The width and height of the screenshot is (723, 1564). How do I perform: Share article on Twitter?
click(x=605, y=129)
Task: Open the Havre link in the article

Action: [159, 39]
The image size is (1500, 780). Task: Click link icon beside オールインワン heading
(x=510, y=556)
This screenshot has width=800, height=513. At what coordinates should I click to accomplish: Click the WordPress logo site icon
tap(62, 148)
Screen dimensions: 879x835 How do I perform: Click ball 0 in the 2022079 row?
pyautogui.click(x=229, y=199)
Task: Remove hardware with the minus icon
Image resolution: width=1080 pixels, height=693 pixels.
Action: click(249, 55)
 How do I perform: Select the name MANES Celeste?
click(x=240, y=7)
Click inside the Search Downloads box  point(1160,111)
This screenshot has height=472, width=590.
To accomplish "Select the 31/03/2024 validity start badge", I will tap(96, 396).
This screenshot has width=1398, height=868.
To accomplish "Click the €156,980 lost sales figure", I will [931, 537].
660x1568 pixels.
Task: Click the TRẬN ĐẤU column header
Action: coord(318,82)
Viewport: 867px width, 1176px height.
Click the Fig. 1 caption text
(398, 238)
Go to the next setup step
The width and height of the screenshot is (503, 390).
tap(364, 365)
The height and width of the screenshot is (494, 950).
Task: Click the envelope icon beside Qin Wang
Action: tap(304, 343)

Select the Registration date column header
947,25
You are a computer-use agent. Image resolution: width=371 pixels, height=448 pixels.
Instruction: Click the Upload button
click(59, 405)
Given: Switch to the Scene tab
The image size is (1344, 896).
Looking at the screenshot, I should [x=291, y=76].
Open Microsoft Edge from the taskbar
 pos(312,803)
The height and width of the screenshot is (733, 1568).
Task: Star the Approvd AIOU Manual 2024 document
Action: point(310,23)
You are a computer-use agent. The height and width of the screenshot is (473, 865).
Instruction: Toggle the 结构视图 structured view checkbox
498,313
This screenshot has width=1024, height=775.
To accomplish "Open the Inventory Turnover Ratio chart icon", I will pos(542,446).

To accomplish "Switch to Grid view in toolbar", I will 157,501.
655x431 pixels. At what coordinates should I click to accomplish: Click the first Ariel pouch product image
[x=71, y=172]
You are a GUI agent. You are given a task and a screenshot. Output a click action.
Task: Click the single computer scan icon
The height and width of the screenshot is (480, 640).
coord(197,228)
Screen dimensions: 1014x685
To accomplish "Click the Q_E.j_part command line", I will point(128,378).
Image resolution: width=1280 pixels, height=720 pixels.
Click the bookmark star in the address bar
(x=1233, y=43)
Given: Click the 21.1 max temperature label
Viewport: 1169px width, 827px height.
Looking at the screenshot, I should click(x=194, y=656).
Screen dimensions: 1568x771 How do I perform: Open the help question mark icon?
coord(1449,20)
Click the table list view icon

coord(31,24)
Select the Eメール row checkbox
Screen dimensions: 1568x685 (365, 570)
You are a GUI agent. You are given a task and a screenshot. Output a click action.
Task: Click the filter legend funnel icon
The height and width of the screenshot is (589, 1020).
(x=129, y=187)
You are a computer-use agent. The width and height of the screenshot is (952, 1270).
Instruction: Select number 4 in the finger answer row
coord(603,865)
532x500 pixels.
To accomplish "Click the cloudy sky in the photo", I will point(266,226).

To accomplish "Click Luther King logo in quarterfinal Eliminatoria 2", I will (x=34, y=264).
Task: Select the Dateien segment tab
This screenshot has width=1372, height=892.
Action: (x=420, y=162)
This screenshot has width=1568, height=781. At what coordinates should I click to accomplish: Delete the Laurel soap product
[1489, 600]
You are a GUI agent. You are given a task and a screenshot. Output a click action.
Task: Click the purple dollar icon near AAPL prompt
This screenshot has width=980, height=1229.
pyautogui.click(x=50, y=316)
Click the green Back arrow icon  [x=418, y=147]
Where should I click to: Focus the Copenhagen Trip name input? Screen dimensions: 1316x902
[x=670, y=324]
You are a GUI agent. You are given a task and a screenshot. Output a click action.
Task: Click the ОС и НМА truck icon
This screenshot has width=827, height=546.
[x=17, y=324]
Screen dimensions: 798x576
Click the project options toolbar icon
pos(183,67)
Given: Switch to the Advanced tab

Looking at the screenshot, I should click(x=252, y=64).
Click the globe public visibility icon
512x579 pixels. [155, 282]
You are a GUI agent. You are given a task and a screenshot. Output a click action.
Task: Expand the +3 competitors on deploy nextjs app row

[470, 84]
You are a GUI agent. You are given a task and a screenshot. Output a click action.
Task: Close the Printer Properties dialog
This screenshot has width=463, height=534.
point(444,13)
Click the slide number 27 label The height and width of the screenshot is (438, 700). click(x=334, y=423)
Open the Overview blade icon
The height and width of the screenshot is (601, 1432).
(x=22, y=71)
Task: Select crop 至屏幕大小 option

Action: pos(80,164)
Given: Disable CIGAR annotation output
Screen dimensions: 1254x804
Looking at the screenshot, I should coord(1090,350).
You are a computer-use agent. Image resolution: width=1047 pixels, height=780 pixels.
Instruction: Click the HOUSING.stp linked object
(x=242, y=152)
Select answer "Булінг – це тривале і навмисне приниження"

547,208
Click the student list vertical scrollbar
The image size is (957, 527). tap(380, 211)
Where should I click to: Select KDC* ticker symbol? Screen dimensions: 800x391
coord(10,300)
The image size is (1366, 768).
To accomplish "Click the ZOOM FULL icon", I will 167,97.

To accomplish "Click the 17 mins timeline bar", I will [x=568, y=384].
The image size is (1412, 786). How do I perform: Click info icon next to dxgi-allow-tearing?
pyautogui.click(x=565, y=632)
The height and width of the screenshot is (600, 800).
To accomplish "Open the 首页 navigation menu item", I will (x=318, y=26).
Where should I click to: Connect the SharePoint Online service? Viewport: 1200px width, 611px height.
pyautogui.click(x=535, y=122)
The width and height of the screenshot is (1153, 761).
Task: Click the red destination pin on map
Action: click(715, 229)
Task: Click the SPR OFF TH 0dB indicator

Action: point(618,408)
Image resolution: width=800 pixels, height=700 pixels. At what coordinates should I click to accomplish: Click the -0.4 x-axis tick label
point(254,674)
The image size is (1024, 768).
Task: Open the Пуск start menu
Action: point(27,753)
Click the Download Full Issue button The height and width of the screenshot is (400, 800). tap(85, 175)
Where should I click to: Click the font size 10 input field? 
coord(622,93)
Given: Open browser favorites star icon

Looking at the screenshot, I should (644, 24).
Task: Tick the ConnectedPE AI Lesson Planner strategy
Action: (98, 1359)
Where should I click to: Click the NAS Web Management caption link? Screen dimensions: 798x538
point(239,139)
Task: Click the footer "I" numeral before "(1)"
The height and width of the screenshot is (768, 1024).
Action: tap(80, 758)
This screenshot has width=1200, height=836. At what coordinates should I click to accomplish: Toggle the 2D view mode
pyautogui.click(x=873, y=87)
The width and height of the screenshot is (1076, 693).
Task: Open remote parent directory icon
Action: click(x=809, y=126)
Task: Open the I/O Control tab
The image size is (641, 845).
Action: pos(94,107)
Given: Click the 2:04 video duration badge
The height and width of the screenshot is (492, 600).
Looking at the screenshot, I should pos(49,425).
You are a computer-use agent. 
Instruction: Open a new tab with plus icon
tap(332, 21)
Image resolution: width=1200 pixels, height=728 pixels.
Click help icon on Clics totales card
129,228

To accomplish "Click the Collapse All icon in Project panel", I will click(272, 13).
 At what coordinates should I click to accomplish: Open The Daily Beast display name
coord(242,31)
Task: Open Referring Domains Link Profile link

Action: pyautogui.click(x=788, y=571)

--- --- ---

Take the stretch of lines above from the one containing "Instruction: Toggle the" through the one containing "Click the green" and repeat it exactly, adding no other line.

Instruction: Toggle the 结构视图 structured view checkbox
498,313
This screenshot has width=1024, height=775.
To accomplish "Open the Inventory Turnover Ratio chart icon", I will pos(542,446).

To accomplish "Switch to Grid view in toolbar", I will 157,501.
655x431 pixels. At what coordinates should I click to accomplish: Click the first Ariel pouch product image
[x=71, y=172]
You are a GUI agent. You are given a task and a screenshot. Output a click action.
Task: Click the single computer scan icon
The height and width of the screenshot is (480, 640).
coord(197,228)
Screen dimensions: 1014x685
To accomplish "Click the Q_E.j_part command line", I will point(128,378).
Image resolution: width=1280 pixels, height=720 pixels.
Click the bookmark star in the address bar
(x=1233, y=43)
Given: Click the 21.1 max temperature label
Viewport: 1169px width, 827px height.
Looking at the screenshot, I should click(x=194, y=656).
Screen dimensions: 1568x771 How do I perform: Open the help question mark icon?
coord(1449,20)
Click the table list view icon

coord(31,24)
Select the Eメール row checkbox
Screen dimensions: 1568x685 (365, 570)
You are a GUI agent. You are given a task and a screenshot. Output a click action.
Task: Click the filter legend funnel icon
The height and width of the screenshot is (589, 1020).
(x=129, y=187)
You are a computer-use agent. The width and height of the screenshot is (952, 1270).
Instruction: Select number 4 in the finger answer row
coord(603,865)
532x500 pixels.
To accomplish "Click the cloudy sky in the photo", I will point(266,226).

To accomplish "Click Luther King logo in quarterfinal Eliminatoria 2", I will (x=34, y=264).
Task: Select the Dateien segment tab
This screenshot has width=1372, height=892.
Action: (x=420, y=162)
This screenshot has width=1568, height=781. At what coordinates should I click to accomplish: Delete the Laurel soap product
[1489, 600]
You are a GUI agent. You are given a task and a screenshot. Output a click action.
Task: Click the purple dollar icon near AAPL prompt
This screenshot has width=980, height=1229.
pyautogui.click(x=50, y=316)
Click the green Back arrow icon  [x=418, y=147]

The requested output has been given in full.